Thursday, June 29, 2023

Role of AI in Legal landscape

 

                                                  Role of  AI in legal landscape

                                                                                                -Rishiraj Chandan


How AI changing the legal landscape? Is AI coming for lawyers?

Recently, a number of sectors have embraced AI successfully and not just on small scale. This extends to automated entertainment systems, cell phones, and robotic concierges in hotels. The introduction of AI has caused disruption in several markets.

AI in Legal profession: India

Given that the country's legal system has seen little technological innovation in recent years, lawyers in India are satisfied with and dependent on tried-and-true practises and solutions that were devised many years ago. In India, the job of lawyers and how people view the law are two areas where artificial intelligence may have a big influence.

The use of AI in the legal system has the potential to profoundly change the field of legal study. Legal knowledge in India is huge and constantly changing, but with the aid of AI, lawyers might have immediate, thorough, and precise insight into the whole legal system. Legal research presently requires a lot of man hours, which significantly reduces a law firm's ability to make money. However, artificial intelligence might bring the whole legal community together. Artificial intelligence may assist you in producing the same high-quality findings from your legal research in a fraction of the time it now takes, regardless matter whether you are a single practitioner or a law firm with 400 attorneys. It may provide lawyers access to cutting-edge tools that will enable them to represent clients' interests in court more effectively. In order to help law firms conduct more thorough and effective research than is possible with keywords alone, a number of Indian legal tech startups are developing and releasing NLP-based applications and next-generation legal research platforms. These startups include SpotDraft, CaseMine, NearLaw, Pensieve, Practise League, etc. A rising number of legal technology companies have significant research capabilities in AI, and several of them even have their own specialised AI labs.

Analysis:

I want to refer to an article I recently read in the New York Times where I read a report  of researchers at Princeton University University of Pennsylvania and New York University that concluded that the industry which is most exposed to the new AI was ‘legal services’. Another research report by economists at Goldman Sachs estimated that 44% of legal work could be automated in the future.

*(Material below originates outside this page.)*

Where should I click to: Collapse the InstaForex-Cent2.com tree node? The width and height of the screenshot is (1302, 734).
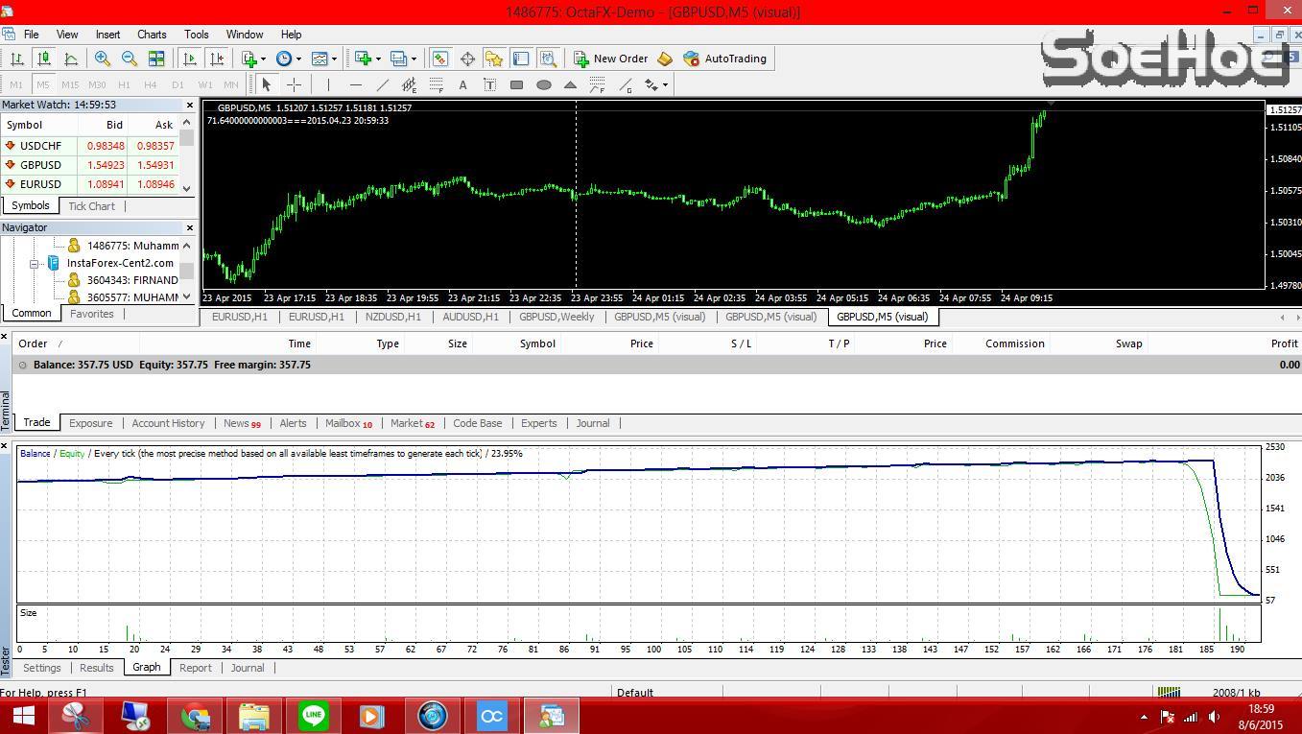34,263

So, this begs the question that our lawyers are going to be endangered species? To answer this question, Only in some ways would be the perfect answer,what's really interesting about this technology is how it empowers how we practice law. If we think about every practice area that a lawyer could work in we fundamentally are dealers in information. We Gather it, we analyze it, we add our legal Acumen to it, and then we deliver it. So, any kind of tools that make any of those steps easier is going to have an impact on how we practice law. What's even more interesting to us is that it's not that AI is going to replace lawyers, it's that lawyers who use AI are going to replace lawyers who don't. So, what we need to think about is how do we take advantage of this technology without it disrupting how we do business exactly!

We can think that obviously it will make lawyers more productive but there are some things that AI can't do which is like building client relationships, exercising judgment. When it comes to really complex matters, are there any other kind of things that a robot will never be able to replace? It really is the human relationship and the strategy! The interesting thing about this technology is that it is it is embedded in what we've done in the past. So, all the data that these algorithms and other AI systems are built upon are what happened before, so the risk is that the answers that these things spit out are based upon what we've done before. But what we've done before isn't always the best thing. Lawyers very often want to find the answer but sometimes the answer needs to change or we need to progress in the law or we need to be able to push against these boundaries that we've had in the past. These systems aren't going to be able to do that.

Conclusion: Way Ahead

There are certain things that’s tremendous work by AI like they are really good at describing things that have happened. Think of an internal investigation or a litigation, pouring through massive quantities of data to figure out what happened. But they aren't so good at predicting what's going to happen in particular case which is something that lawyers are hired for all the time. Imagine what if my company asks “how is the either the market or the regulator is going to react if I take this particular decision?” Then there's a requirement for lawyers to figure out what is the essence of being a lawyer and analyse or predict ramifications of particular decision taken. Historically we charge by the hour but I'm not so sure that in every case the time that we spend on something equates to the value of that legal work or legal solution. That's the part we're trying to figure out now as to how do we capture the essence of what it means to be a lawyer now enabled by technology. And what is the what is the proper price for that!

AI is clearly challenging the state of school of traditional law firms. So, is it plausible to think that business models might change going forward in short term or long term? we are going to be driving that change in model and as we should. The problem with the legal profession generally has been that it has been resistance to technology that bestows efficiency because if we charge by the hour and we become more efficient that we're handing that efficiency off to the client or the market it’s not profitable to us. That doesn't Inspire anybody, so what we're trying to do and what we must become successful in doing is how do I capture some of that efficiency gain for ourselves. It is basic Adam Smith theory of markets  and what we're looking at now is particular kinds of legal products and services that we can easily transpose into some other form of billing than by the hour. whether it's fixed fees or per unit or per task and that's what we're putting most of our attention. It's all about keeping the value for a clients right going forward.